Entries on target coordinates
>>>
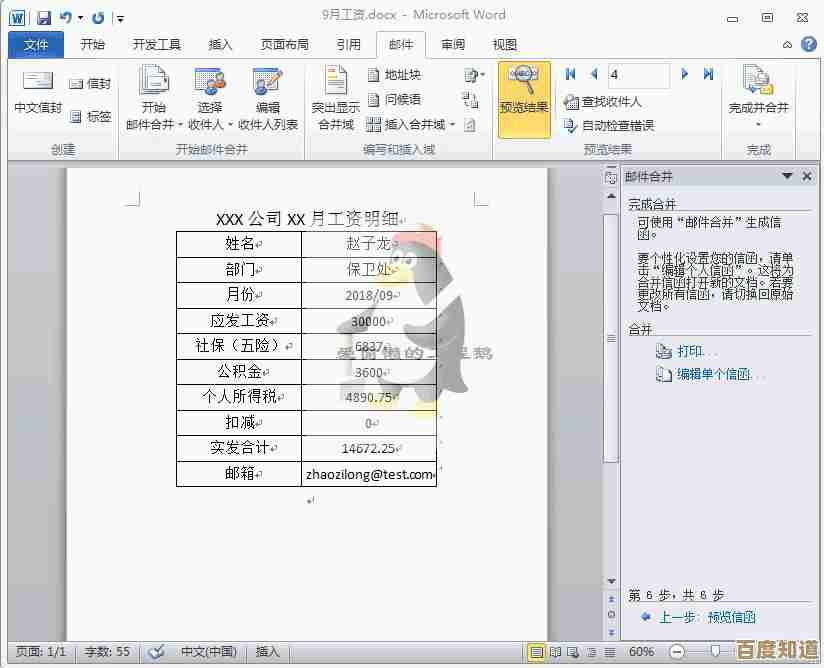
Task: Click the Address Block (地址块) icon
Action: (394, 75)
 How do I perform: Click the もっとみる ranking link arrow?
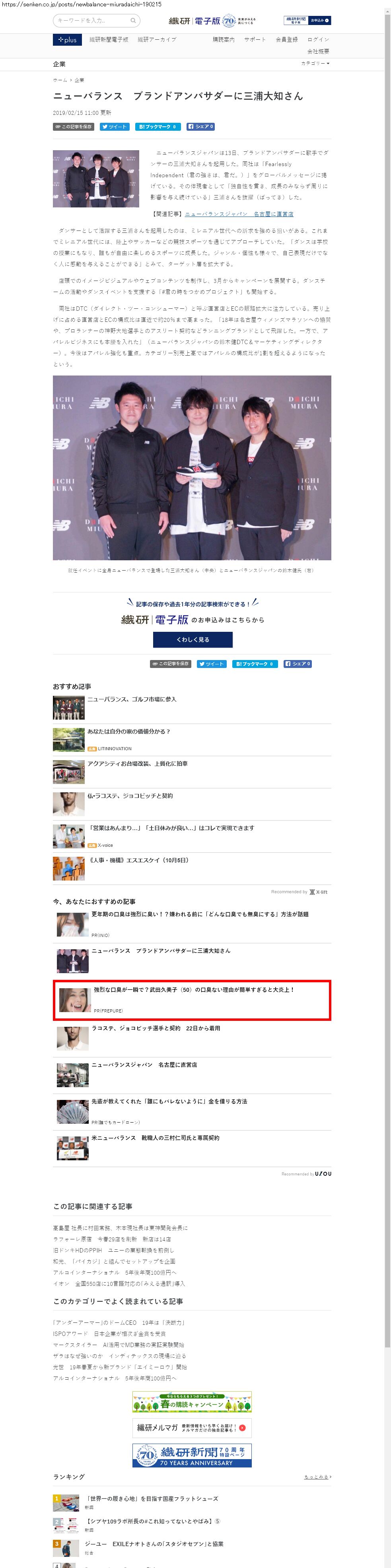coord(318,1477)
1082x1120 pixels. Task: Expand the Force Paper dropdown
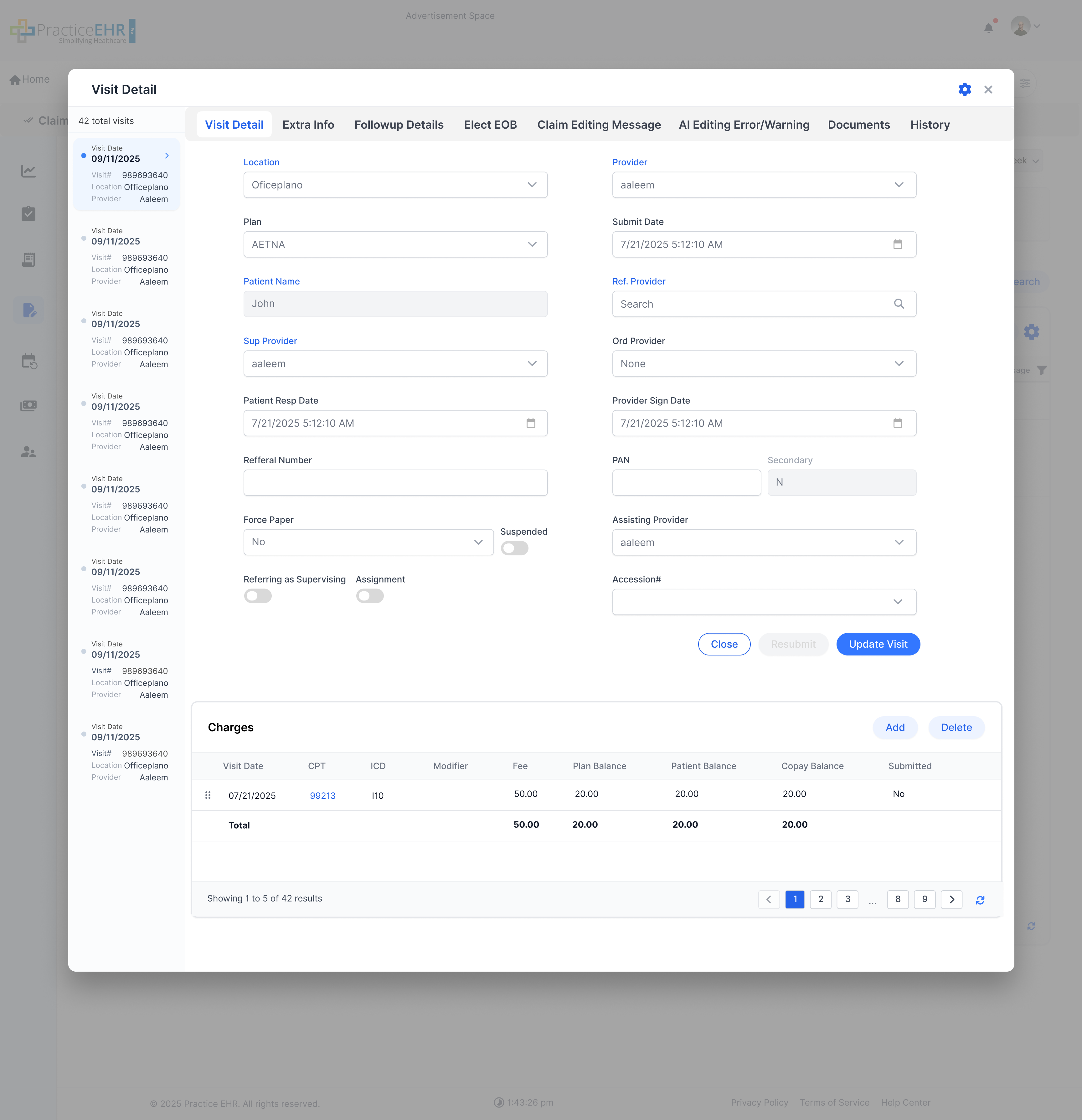368,542
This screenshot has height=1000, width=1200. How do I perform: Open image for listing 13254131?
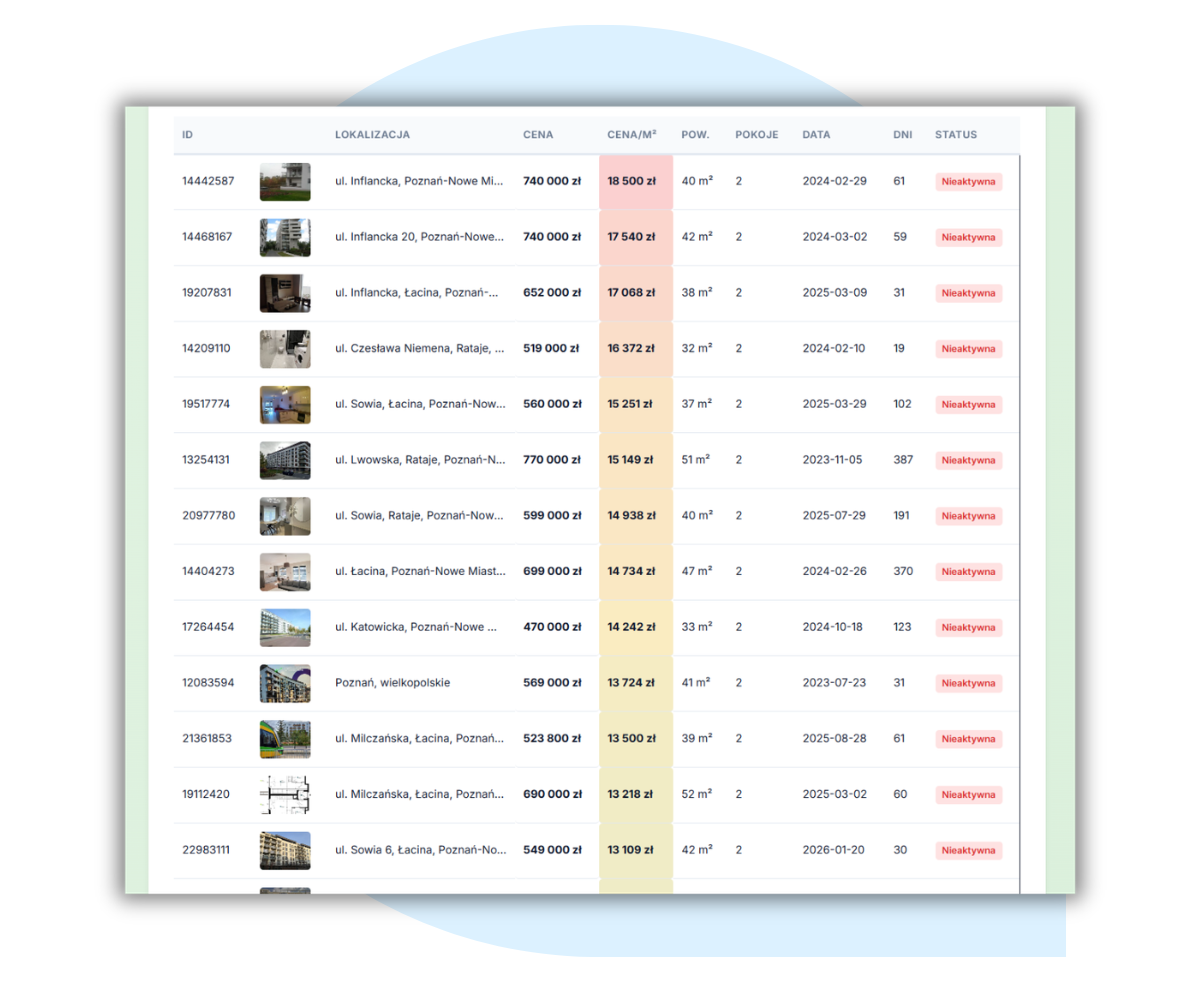[285, 461]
<<<
▶ Problem details
Switch every "perform" in the material above to "carry out" and repeat all of it with nothing else changed, leaving out the pictures.

▶ Full solution
Task: Click the Address Block (地址块) icon
Action: (394, 75)
 How do I carry out: Click the もっとみる ranking link arrow?
coord(318,1477)
1082x1120 pixels. Task: Expand the Force Paper dropdown
368,542
This screenshot has height=1000, width=1200. How do I carry out: Open image for listing 13254131?
[285, 461]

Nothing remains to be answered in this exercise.